Un grain de sable dans la mécanique

Ces va-et-vient constants de la réalité vers la fiction, du quotidien de Kafuku vers la pièce de Tchekhov (ou inversement), agissent comme des courants et des contre-courants qui travaillent de l’intérieur la totalité extraordinairement dense et complexe de Drive My Car. Les histoires, qu’elles soient vécues ou imaginées, rapprochent ici les êtres, les apaisent, les aident à surmonter les épreuves. Elles sont la condition du désir, comme dans le couple formé par Oto et Kafuku, dont l’amour (pas que physique) est alimenté par une parole qu’ils échangent, qu’ils font circuler, devenant à tour de rôle l’émetteur d’une histoire, puis son récepteur. Oto narre la sienne à Kafuku pendant l’acte sexuel, puis l’oublie aussitôt. Ce dernier est là pour la lui rappeler le lendemain matin. Les histoires enregistrées par Oto pour son époux procèdent de cette même mécanique de la parole et de l’écoute. Mais cette mécanique – dont la finalité est la création d’un récit commun – est doublement enrayée par l’infidélité puis la disparition d’Oto. Leur histoire commune ne « passe » plus. Le disque est « rayé », inaudible, bloqué sur le sillon douloureux de l’adultère, à l’image du disque vinyle plusieurs fois montré par le cinéaste. Abandonné par cette voix nourricière, et donc désormais incapable d’écoute, Kafuku est comme paralysé. Alors qu’il interprète Vania, c’est une autre mécanique – celle de son jeu – qui se détraque. Un accès de panique l’empêche d’aller au bout de son interprétation, le laissant mal en point et prostré dans l’ombre de la coulisse.

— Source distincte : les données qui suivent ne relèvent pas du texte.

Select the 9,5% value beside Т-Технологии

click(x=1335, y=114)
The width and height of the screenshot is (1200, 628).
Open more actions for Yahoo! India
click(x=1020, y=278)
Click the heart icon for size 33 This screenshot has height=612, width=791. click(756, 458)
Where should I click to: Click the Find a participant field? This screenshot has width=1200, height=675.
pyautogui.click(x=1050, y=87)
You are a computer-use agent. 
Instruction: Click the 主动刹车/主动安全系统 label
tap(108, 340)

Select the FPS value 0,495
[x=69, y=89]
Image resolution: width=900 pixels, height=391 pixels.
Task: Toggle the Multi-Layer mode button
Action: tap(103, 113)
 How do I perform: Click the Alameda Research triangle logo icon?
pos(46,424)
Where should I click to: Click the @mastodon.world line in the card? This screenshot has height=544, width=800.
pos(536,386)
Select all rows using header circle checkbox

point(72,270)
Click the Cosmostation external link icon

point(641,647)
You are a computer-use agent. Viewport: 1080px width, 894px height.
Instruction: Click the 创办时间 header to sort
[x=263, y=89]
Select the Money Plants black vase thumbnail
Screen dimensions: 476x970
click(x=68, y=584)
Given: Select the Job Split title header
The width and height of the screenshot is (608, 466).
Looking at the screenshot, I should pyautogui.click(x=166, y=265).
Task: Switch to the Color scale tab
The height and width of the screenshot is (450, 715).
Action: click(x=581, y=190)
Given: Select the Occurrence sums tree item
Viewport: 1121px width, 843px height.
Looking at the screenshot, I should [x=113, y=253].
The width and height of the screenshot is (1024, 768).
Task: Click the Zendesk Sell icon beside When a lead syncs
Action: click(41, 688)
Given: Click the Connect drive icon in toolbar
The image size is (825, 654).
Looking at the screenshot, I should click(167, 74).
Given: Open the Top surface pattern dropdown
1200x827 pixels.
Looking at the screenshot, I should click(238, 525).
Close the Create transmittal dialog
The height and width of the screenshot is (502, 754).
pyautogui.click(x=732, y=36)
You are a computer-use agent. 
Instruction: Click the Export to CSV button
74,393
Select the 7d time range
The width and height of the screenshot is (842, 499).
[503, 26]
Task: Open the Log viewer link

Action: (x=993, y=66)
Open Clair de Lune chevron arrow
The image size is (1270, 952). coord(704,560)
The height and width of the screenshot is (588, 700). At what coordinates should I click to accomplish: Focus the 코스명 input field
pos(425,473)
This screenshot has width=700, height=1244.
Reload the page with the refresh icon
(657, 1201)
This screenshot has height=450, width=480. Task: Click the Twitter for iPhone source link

Or la mécanique est précisément ce à quoi répond l’état d’être de Kafuku. C’est son credo en tant qu’homme, et sa méthode en tant que metteur en scène de théâtre. Dans ses Notes sur le cinématographe, Robert Bresson pressent que « c’est d’une mécanique que naîtra l’émotion. » Dans la seconde et plus vaste partie du film, Kafuku – et, peut-on s’autoriser à penser, Hamaguchi – expose une méthode de travail très bressonienne basée sur l’imprégnation de l’esprit et du corps de ses comédiens par le texte, à force de le lire en groupe et de le dire machinalement, sans intention ni pathos, de façon presque automatique. S’approcher au plus près de la matérialité des mots, de leur musicalité, du pouvoir qu’ils ont de générer des gestes, des expressions ou du silence, de l’écoute, de l’inconnu, pour ensuite être apte à les questionner, à les comprendre, à les partager avec d’autres âmes, sur les planches d’un théâtre. Cette approche physique et collégiale du texte – accentuée par le fait que Kafuku constitue ses troupes en mêlant artistes japonais et étrangers, chacun interprétant son rôle dans sa langue natale – est la condition même de son appropriation par les acteurs, qui doivent, pour que la mécanique puisse complètement s’effacer derrière l’incarnation, se donner entièrement à lui.

Rédemption

Si, deux ans après la mort de son épouse, Kafuku s’est exilé provisoirement à Hiroshima – ville de la mémoire et de résilience par excellence – où un festival l’invite à monter une nouvelle version d’Oncle Vania, c’est aussi, peut-on le croire, pour se laisser une chance de réparer la mécanique enrayée, de jouer jusqu’au bout cette partition dictée par la voix d’Oto, et de se réapproprier sa propre histoire. Mais faut-il pouvoir encore redevenir celui qui écoute et qui émet. Cela se produit lentement, au gré de longues séquences de répétition où, joli paradoxe, la personne qui semble le mieux entendre sa logique est une actrice sourde-muette. Au gré surtout des lents trajets qu’il partage avec la farouche et taciturne Misaki, sa chauffeuse attitrée pendant la durée du festival. Un violent choc émotionnel ayant conduit cette dernière à poser ses valises dans la ville bombardée, Kafuku découvre chez Misaki une histoire qui fait écho à la sienne, et qu’il est peut-être le mieux à même de comprendre. Les deux vont mutuellement s’apprivoiser avant d’entreprendre un voyage rédempteur vers les neiges autrefois traumatiques d’Hokkaidō – Misaki y a perdu sa mère –, mettant ainsi un terme au diallèle des culpabilités.   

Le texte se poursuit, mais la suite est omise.